November 9, 1980 – the end of a tumultuous week in politics. The Reagan landslide. The election which was called before the polls closed on the West Coast, where Jimmy Carter called Ronald Reagan to offer his congratulations and assistance in the transition and gave his concession speech to supporters in Washington even while voting was still going on. An election which the pundits and pollsters said was going to be “too close to call” but which became anything but, with some 489 Electoral votes going to Reagan and only 49 going to Carter, and none to third Party candidate John Anderson.

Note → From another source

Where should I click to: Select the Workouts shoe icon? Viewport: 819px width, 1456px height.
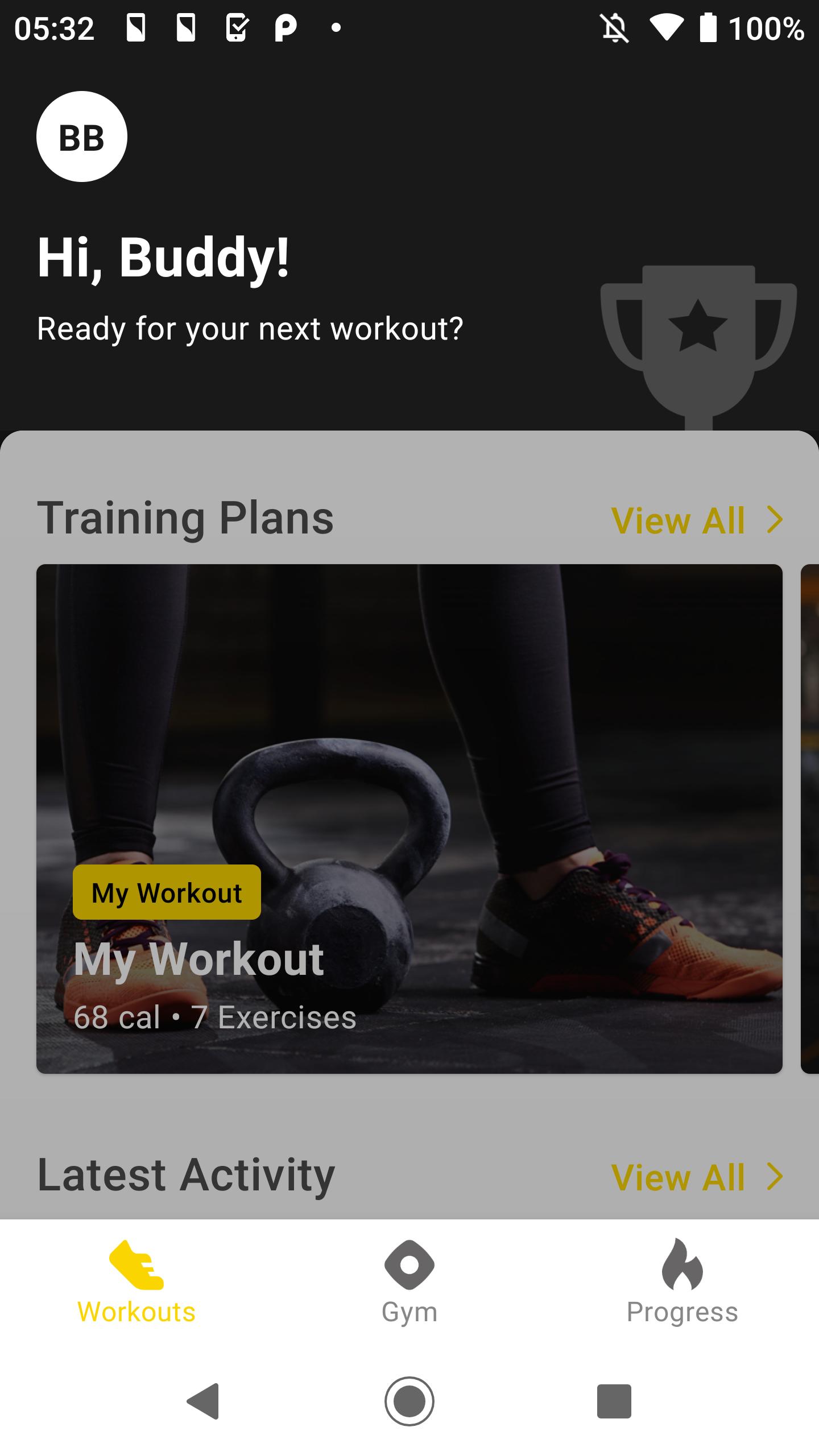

In contrast to the gloom at Carter Headquarters in Washington, it was a scene of jubilant celebration in Los Angeles, where supporters cheered Reagan as he went before them to give his victory speech. Celebrating too were some 13 newly elected Republican Senators, the first time the GOP held a majority since 1954. Being swept out were Democratic veterans Birch Bayh, Warren Magnusen, Frank Church, Herman Talmadge and George McGovern, who was Democratic Presidential nominee 8 years earlier. McGovern commented that it was unprecedented, the level of virulence and extremism, that had taken over the Political process; for perhaps the first time in history. McGovern was one of six Liberal Democrats who were targeted for defeat by a group called The National Conservative Political Action Committee – of the six, only Alan Cranston and Thomas Eagleton were re-elected.
The overseas view of the election, initially had no enthusiasm for either Carter or Reagan were now speaking hopefully about the man who won. Conservative governments such as that of Margaret Thatcher’s Britain, seemed convinced that Reagan would provide more leadership for the Western World. Socialist governments in West Germany and Scandinavia were concerned that relations with the Soviet Union might turn from detente to confrontation, bugt politicians in those countries said Mr. Reagan might not turn out to be the Cold Warrior they feared he would be. All of Europe was impressed by the size of his victory. The government of Iran, meanwhile, condemned both candidates, but were obviously unhappy about President-elect Reagan. Tehran Radio was heard in London condemning him as a “Fascist Cowboy”, and it appeared the results of the election had slowed down the release of the 52 American hostages.
And that’s how this week unfolded on November 9, 1980 as reported by CBS News and World News This Week.